JCPenney Announces Updated Bridge Plan Targets for 2009

June 25, 2008 11:41 AM EDT

PLANO, Texas--(BUSINESS WIRE)--

J. C. Penney Company, Inc. (NYSE: JCP) today provided an update on certain components of its Bridge Plan, including a further reduction in capital expenditures for 2009. The Bridge Plan is designed to allow JCPenney to successfully navigate the current environment, to maintain strong financial flexibility, and to benefit when conditions improve.

"We have just completed our strategic planning process for the coming year, a period that we expect to remain very challenging for the American consumer," said Myron E. (Mike) Ullman, III, chairman and chief executive officer. "In light of this, we are taking additional steps under our Bridge Plan to effectively balance support of the merchandise and marketing initiatives that differentiate JCPenney with the goal of maintaining a strong financial position. To this end, we will further reduce new store openings and renovations from 2008 levels and continue to focus on rigorously controlling inventory levels and operating expenses."

Ullman continued, "We believe the combination of our merchandising, marketing and pricing programs, together with our prudent capital expenditure plans will allow us to minimize the impact of the difficult retail environment and improve both our competitive positioning and market share."

JCPenney's plans for 2009 now call for a reduction in capital expenditures to approximately $650 million, versus $1 billion expected for 2008, and $1.2 billion in 2007.

    --  This reflects plans to open 20 new or relocated stores in
        2009, down from 36 new or relocated stores that will open, in
        total, in 2008. This compares to previous plans to open 50
        stores each year through 2011. Among the stores that will open
        in late 2009 is the Company's first store in Manhattan, which
        is expected to be its highest sales volume location.
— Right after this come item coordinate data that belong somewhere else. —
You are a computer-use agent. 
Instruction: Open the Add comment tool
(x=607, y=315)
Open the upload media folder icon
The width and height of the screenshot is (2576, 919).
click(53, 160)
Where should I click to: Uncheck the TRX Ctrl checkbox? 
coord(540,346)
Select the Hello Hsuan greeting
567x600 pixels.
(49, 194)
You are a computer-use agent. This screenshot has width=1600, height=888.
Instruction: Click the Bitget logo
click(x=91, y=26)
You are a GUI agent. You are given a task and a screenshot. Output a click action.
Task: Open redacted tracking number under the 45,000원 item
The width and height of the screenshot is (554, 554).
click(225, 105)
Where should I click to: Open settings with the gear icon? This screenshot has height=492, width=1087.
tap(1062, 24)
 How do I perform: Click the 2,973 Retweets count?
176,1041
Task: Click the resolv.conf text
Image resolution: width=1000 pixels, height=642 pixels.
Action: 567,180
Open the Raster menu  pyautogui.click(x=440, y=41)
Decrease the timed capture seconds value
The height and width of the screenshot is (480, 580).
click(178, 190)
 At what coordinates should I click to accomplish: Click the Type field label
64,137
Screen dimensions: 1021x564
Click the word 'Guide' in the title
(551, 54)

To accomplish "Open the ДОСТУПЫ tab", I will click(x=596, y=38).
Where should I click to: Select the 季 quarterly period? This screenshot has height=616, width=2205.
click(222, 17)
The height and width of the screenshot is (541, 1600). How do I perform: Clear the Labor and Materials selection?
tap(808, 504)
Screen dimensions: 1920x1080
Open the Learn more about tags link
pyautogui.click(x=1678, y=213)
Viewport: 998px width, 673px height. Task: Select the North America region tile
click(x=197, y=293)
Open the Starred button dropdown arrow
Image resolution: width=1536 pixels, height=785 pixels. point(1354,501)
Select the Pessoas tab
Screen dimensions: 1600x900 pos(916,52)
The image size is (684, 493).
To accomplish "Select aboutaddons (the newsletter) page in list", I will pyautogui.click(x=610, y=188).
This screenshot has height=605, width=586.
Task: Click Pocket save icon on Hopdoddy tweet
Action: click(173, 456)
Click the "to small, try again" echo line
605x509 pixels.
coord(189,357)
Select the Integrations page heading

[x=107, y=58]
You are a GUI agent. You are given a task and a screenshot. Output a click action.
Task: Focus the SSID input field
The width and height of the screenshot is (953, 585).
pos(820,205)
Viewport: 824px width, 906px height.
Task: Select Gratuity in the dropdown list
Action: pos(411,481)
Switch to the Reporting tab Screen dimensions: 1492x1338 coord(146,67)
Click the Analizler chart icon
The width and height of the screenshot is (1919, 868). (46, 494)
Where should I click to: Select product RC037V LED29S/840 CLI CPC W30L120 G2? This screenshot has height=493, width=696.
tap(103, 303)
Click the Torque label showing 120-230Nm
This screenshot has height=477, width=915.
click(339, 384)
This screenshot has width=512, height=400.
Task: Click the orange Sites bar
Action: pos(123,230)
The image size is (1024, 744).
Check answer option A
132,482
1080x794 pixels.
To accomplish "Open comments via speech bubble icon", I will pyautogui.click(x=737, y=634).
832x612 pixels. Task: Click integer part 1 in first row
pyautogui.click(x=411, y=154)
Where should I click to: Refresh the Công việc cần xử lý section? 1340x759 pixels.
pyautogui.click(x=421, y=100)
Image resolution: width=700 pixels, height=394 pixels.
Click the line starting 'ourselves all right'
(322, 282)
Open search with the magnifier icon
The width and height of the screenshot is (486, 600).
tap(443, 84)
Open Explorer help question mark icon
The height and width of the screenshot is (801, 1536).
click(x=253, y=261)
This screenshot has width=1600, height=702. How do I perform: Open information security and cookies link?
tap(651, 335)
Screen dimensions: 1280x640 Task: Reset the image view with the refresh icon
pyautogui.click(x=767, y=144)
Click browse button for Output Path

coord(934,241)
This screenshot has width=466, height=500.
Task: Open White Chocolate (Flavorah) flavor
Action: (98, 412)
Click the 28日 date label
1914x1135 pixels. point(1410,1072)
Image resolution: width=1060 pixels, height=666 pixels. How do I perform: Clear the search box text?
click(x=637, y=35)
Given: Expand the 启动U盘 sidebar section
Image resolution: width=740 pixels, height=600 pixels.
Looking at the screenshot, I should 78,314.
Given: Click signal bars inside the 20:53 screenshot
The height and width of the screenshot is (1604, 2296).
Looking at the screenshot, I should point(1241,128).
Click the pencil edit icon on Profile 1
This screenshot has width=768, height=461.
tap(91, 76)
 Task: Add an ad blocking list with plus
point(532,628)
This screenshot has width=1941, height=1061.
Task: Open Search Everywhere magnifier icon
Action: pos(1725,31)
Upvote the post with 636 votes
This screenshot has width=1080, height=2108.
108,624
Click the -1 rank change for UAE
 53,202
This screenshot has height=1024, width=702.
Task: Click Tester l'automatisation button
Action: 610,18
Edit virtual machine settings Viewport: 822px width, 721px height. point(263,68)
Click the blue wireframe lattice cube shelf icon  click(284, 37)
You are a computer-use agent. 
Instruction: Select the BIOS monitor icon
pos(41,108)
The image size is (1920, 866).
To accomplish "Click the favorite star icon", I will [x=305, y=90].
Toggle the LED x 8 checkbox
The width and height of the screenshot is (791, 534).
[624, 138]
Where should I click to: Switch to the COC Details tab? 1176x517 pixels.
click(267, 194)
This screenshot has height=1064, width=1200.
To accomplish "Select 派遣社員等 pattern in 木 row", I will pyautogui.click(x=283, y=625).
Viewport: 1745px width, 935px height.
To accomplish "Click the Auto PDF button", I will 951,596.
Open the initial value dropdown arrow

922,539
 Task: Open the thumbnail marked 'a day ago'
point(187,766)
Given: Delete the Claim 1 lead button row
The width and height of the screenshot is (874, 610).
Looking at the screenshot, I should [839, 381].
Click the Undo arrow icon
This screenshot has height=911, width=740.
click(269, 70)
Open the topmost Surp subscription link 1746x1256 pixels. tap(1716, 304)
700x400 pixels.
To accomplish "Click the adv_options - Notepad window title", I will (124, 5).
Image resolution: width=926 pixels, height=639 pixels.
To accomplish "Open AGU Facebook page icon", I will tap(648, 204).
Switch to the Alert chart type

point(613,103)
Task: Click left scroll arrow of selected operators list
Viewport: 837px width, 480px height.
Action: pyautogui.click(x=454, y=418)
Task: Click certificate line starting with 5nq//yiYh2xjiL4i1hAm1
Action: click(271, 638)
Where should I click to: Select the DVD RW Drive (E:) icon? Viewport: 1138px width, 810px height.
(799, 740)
    --  The Company has also reduced its renovation plans to 10-15
        stores in 2009, down from the 20 renovations it expects to
        complete in 2008 and compared to its previous plans to
        renovate 65 stores each year through 2011.

    --  The Company continues to expect total inventories to be below
        2007 levels by the end of the 2008 back-to-school season.
        Going forward, the Company will continue to plan inventory
        levels in alignment with sales expectations.

    --  With better inventory alignment in the second half of 2008,
        the Company continues to expect year-over-year gross margin
        trends to improve in the third and fourth quarters. Operating
        expenses will be managed carefully, but ratios are expected to
        remain under pressure from increases associated with new
        stores as well as lower sales levels.

    About JCPenney

JCPenney is one of America's leading retailers, operating 1,074 department stores throughout the United States and Puerto Rico, as well as one of the largest apparel and home furnishing sites on the Internet, jcp.com, and the nation's largest general merchandise catalog business. Through these integrated channels, JCPenney offers a wide array of national, private and exclusive brands which reflect the Company's commitment to providing customers with style and quality at a smart price. Traded as "JCP" on the New York Stock Exchange, the Company posted revenue of $19.9 billion in 2007 and is executing its strategic plan to be the growth leader in the retail industry. Key to this strategy is JCPenney's "Every Day Matters" brand positioning, intended to generate deeper, more emotionally driven relationships with customers by fully engaging the Company's 155,000 Associates to offer encouragement, provide ideas and inspire customers every time they shop with JCPenney.

This release may contain forward-looking statements within the meaning of the Private Securities Litigation Reform Act of 1995. Such forward-looking statements, which reflect the Company's current views of future events and financial performance, involve known and unknown risks and uncertainties that may cause the Company's actual results to be materially different from planned or expected results. Those risks and uncertainties include, but are not limited to, general economic conditions, including inflation, recession, consumer spending patterns and debt levels, the cost of goods, trade restrictions, changes in tariff, freight, paper and postal rates, changes in the cost of fuel and other energy and transportation costs, competition and retail industry consolidations, interest rate fluctuations, dollar and other currency valuations, risks associated with war, an act of terrorism or pandemic, and a systems failure and/or security breach that results in the theft, transfer or unauthorized disclosure of customer, employee or Company information. Please refer to the Company's most recent Form 10-K and subsequent filings for a further discussion of risks and uncertainties. Investors should take such risks into account when making investment decisions. We do not undertake to update these forward-looking statements as of any future date.